Probabilities, Not Truth
Why AI models sound confident even when they are wrong, and why hallucination is a feature of probabilistic systems, not a bug.
Key takeaways
- Large Language Models (LLMs) are probabilistic, not deterministic. They do not know what is true; they know what is likely.
- Hallucination is not a malfunction; it is the model doing exactly what it was trained to do (predict the next token) without a grounding in reality.
- Confidence is a style, not a metric of accuracy. A model can be 100% confident and 100% wrong.
- To build reliable systems, you must treat model outputs as proposals, not facts.
If you ask a database for the capital of France, it looks up the row labeled “France” and returns “Paris.” If the row doesn’t exist, it returns an error.
If you ask an AI model for the capital of Mars, it doesn’t look up a fact. It calculates which words are statistically most likely to follow the phrase “The capital of Mars is…” based on the science fiction and speculative texts it has read. It might confidently answer “Elon City” or “Olympus Mons.”
This is the fundamental nature of the technology: it is a probability engine, not a truth engine.
Why do models sound true when they are only probable?
Models sound true because they are trained to continue authoritative language patterns, not to verify reality. This page is for readers who need a safer mental model for using AI in products and decisions, and the practical shift is to treat outputs as proposals that must be grounded, checked, or constrained.
Act I: The fundamentals
The Confidence Trick
Why do models sound so confident even when they are wrong?
Because they are trained on human writing, and humans usually write confidently. The model is mimicking the style of an authoritative answer.
- Training Data: Wikipedia, textbooks, news articles (all authoritative styles).
- Model Behavior: Predicts the next token that fits that authoritative style.
If you ask a question, the most probable continuation is a confident answer, not a hesitant one. The model isn’t “feeling” confident; it is simply completing the pattern of a confident expert.
Hallucination Is a Feature, Not a Bug
We call it “hallucination” when the model makes things up. But to the model, there is no difference between “recalling a fact” and “inventing a fact.” Both are just predicting the next token.

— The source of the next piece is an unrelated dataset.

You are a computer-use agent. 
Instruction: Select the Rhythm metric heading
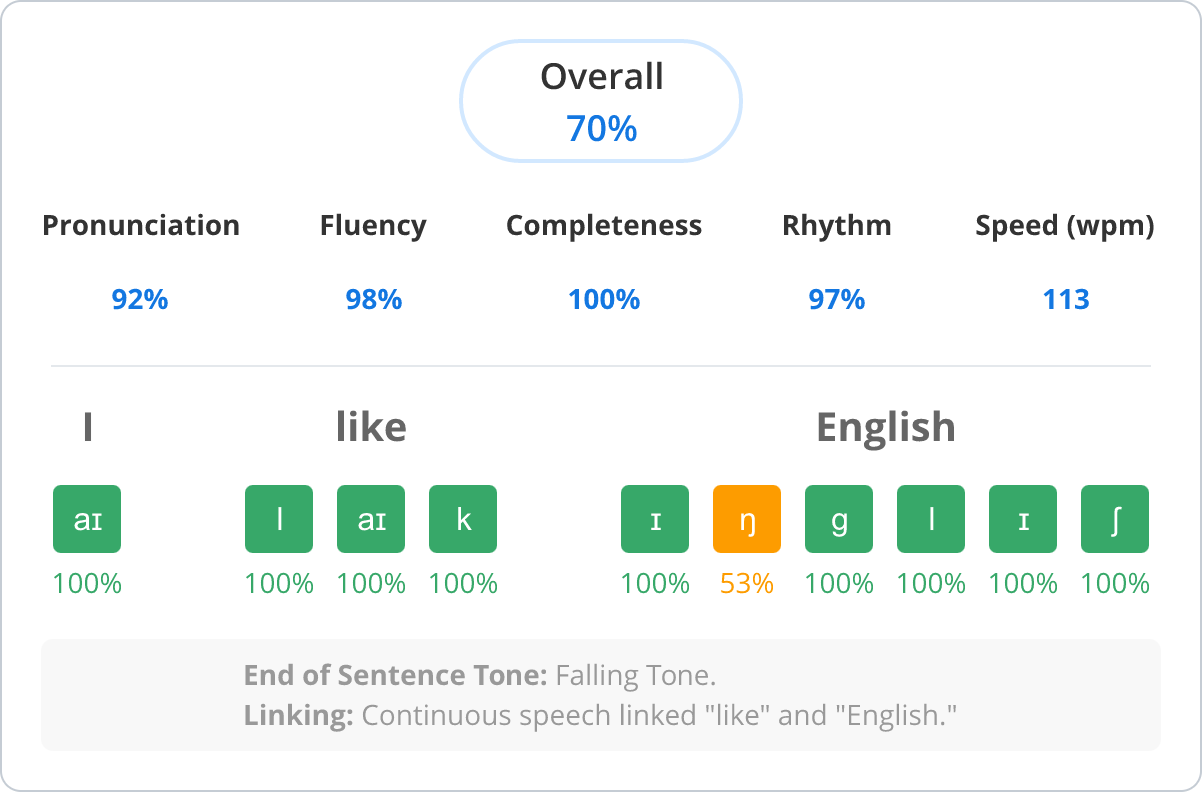(x=837, y=226)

- Recall: “The capital of France is [Paris].” (High probability because “Paris” almost always follows).
- Hallucination: “The first person on Mars was [John Boone].” (High probability because in the sci-fi context it read, this was true).
The model is designed to be creative and fluent. The same mechanism that allows it to write a fictional story (a feature) allows it to invent a legal precedent (a bug). You cannot easily turn off one without killing the other.
Act II: The modern paradigm
Accuracy vs Trustworthiness
In traditional software, we expect 100% accuracy. If a calculator says 2+2=5, it is broken.
In AI, we cannot expect 100% accuracy. Instead, we must design for trustworthiness.
- Accuracy: Getting the right answer.
- Trustworthiness: Knowing when you might be wrong.
Current models are high-accuracy but low-trustworthiness. They are often right, but they don’t know when they are wrong. This makes them dangerous if used without supervision.
Act III: Principles in practice
The goal is not to eliminate uncertainty, but to design around it. If the system is probabilistic, then your workflows must be explicit about verification, constraints, and fallback paths.
For related systems context, see Systems 001: Foundations and From Prompt to Production. For grounding and retrieval patterns, see Retrieval-Augmented Generation in Plain Terms.
What this changes in practice
Since we cannot rely on the model to be truthful, we must change how we build systems around it:
- Grounding (RAG): Don’t ask the model to “know” things. Give it a document and ask it to “extract” things. This forces it to use the provided context rather than its internal probabilities.
- Verification: Never use an LLM for a high-stakes decision without a verification step (either a human review or a code-based check).
- Citations: Ask the model to cite its sources. If it can’t point to where it found the information in your provided text, it is likely hallucinating.
Treat the model like a brilliant but prone-to-exaggeration intern. You give them the task, but you check their work.